Cate allait à l'école avec des enfants qui avaient été adoptés comme elle: «On n'en parlait pas, mais cela nous liait.» L'histoire de sa naissance lui valait des moqueries, mais elle garde néanmoins les souvenirs d'une enfance heureuse. Elle n'a cependant jamais cessé de se demander d'où elle venait. «Il me manquait une proximité naturelle et évidente entre moi et ma famille d'adoption», explique Riley. Elle aspirait à un lien plus profond.

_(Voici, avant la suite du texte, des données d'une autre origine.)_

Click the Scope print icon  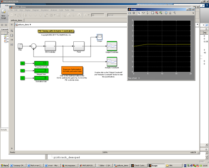click(130, 13)
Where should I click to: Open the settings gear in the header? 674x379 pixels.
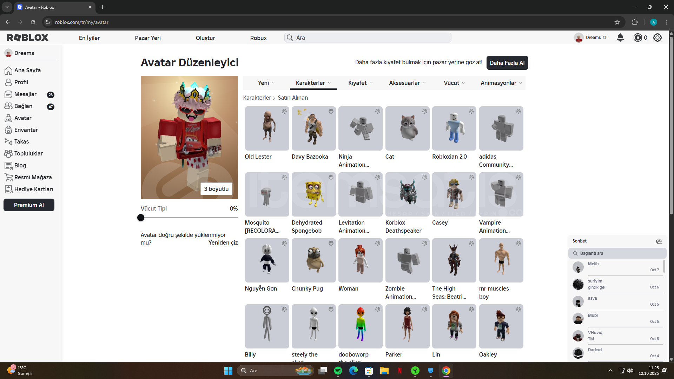pos(658,38)
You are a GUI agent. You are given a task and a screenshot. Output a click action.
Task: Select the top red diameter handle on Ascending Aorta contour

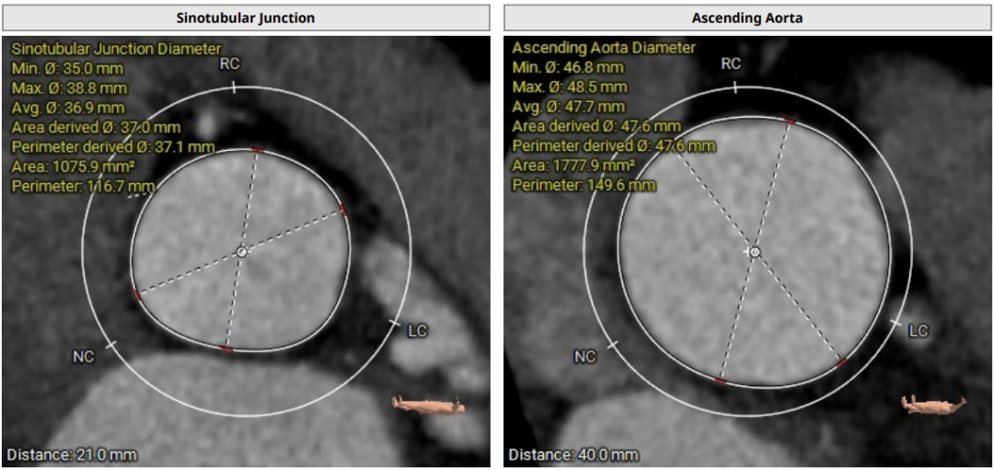[x=790, y=120]
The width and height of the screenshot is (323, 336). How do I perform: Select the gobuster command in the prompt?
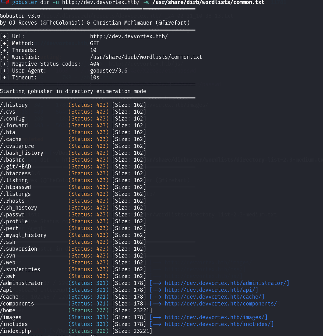(24, 2)
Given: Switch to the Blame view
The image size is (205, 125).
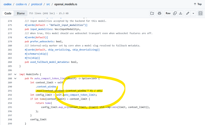Looking at the screenshot, I should [x=21, y=13].
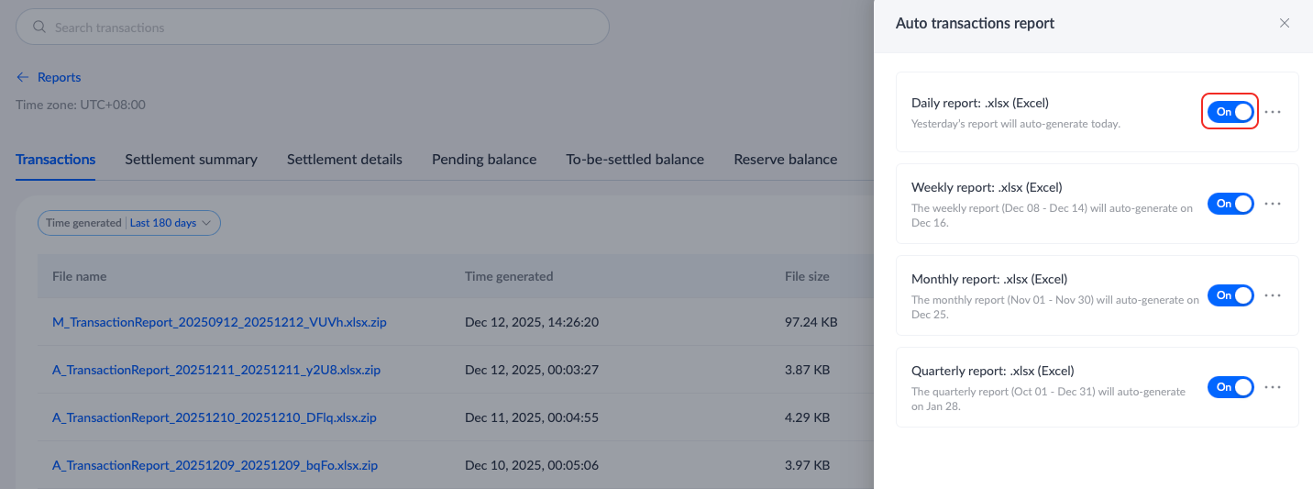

Cate Riley sentait – et ressent encore aujourd'hui – un certain conflit intérieur, qui la poussait néanmoins à rester loyale envers ses parents adoptifs. Elle ne voulait pas les blesser avec sa curiosité. En même temps, même si elle aurait voulu en savoir plus à l'époque, il n'était pas possible en Australie de consulter les dossiers d'adoption. C'était l'ère des adoptions tenues secrètes. Au début des années 1990, cette loi a changé et à 21 ans, la jeune femme a enfin pu consulter ses dossiers. «Le fait que je sois originaire de Suisse était totalement inattendu», avoue-t-elle.
Début des recherches
Cette découverte est survenue à une époque où il n'était pas encore possible de s'informer en un ou deux clics sur Internet. Cate Riley a d'abord contacté le Swiss National Tourist Office pour se renseigner sur le pays alpin: «À l'époque, je ne savais même pas où se trouvait la Suisse!»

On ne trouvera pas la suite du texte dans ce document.